The charm of the hostelry Pierre du Calvert is hard to surpass. The restaurant in the old city of Montreal (vieux Montreal) 405 Bonsecours, is situated in a charming, 300 year old building. The hostelry Pierre du Calvet, built in 1725, is an ancestral
family mansion. With its exquisite decor, antique
furnishings, family heirlooms and European character, it is
known also as a Hotel-Chateau.The restaurant is also an inn that has nine rooms for guests, (it is the oldest historic house open for public accommodation in Montreal) and houses an art gallery of very pricey modern art.

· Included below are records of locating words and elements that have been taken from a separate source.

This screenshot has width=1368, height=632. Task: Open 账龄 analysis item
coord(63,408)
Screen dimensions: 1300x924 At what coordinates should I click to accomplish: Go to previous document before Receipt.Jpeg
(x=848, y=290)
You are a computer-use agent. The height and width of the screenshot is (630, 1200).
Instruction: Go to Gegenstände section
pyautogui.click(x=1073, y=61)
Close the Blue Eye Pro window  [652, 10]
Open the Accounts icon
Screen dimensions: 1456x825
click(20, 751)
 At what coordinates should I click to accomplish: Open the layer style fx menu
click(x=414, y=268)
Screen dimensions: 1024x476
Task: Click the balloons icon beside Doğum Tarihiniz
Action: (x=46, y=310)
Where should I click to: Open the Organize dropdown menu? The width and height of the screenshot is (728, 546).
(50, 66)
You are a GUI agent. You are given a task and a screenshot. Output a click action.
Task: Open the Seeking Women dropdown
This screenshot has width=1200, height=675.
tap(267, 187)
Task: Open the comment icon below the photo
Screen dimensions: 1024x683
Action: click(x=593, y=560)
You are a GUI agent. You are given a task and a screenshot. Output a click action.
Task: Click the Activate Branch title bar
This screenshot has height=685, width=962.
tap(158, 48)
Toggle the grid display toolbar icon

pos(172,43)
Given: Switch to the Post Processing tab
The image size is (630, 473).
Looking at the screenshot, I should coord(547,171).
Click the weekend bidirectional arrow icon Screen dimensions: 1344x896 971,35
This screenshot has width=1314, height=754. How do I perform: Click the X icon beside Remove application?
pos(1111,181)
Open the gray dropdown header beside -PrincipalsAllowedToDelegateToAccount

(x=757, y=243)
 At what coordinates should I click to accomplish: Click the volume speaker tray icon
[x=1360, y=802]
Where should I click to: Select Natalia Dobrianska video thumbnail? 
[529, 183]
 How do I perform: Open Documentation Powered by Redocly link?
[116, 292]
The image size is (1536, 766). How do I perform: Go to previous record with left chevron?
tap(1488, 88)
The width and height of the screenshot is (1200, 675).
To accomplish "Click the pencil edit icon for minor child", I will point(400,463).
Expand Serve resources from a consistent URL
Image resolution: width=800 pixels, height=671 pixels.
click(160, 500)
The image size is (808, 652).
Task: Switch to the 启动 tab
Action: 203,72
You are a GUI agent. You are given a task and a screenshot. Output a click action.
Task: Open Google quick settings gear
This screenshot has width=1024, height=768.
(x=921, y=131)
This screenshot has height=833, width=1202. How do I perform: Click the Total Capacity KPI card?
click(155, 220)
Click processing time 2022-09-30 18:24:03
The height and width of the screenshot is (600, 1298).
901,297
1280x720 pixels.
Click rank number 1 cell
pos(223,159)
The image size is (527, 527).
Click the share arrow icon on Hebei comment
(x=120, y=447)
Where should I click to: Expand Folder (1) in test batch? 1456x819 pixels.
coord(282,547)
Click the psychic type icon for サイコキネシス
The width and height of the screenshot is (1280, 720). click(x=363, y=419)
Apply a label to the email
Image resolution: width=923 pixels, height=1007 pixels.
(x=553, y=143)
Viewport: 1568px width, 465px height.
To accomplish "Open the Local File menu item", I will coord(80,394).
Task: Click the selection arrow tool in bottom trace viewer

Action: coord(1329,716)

As you walk in the door of this quaint chateaux you are struck by the solid looking stone and exposed beam ceiling of the bright foyer. An array of tropical birds squawk and chatter amidst plants in a bright atrium behind the concierge desk. Off to the sides are some quietly elegant smaller dining rooms.
Our host led us down some stone steps to the main dining room. An ancient room with a high ceiling and tall windows draped in heavy gold fringed raw silk curtains. The painted panel rooms with massive hand carved antique buffets and silver antique decanters suggested Old World elegance. Before dinner we descended a set of steps to the art gallery, more like a museum of avante garde bronzes and large colorful painting, as large in price as in size.
Dinner at Pierre du Calvert Montreal
To start, we tried slivers of apple with smoked sturgeon. Then we chose the fixed price menu with a cold tomato soup with crisp Canadian bacon. Next a deer parfait--and walnuts--a sweet, pate with this toast and walnuts, followed by a light berry sorbet, slightly icy. Mark had the smoked duck, thinly sliced, on a bed of endives with bleu cheese. All very nice, and well presented.
Main course: We tried the Pheasant supreme with cranberries, fiddle-heads and red cabbage, and the veal bavette, red onions gratins with Brussels sprouts and some asparagus, in the dining room gazing at old black and white photographs of ancestors formally dressed and posed in early twentieth century style. I loved gazing at the historic photos and the lacquered paneled walls in earth tones as we drank a fine Montrachet.
Dessert: a bread pudding with chocolate to go with the coffee, steaming hot, as a send off into the cool Canadian twilight. Out into the starlit night of the Old City of Montreal, we heard the lonely sound of street musicans. I heard someone playing a "like a bridge over troubled waters" plaintively on an alto saxophone, coins tossed by couples strolling from the myriad of dining establishments of the old city back to the hotels. We passed a movie team working on a set in the China town section, lit by large lights, and policemen.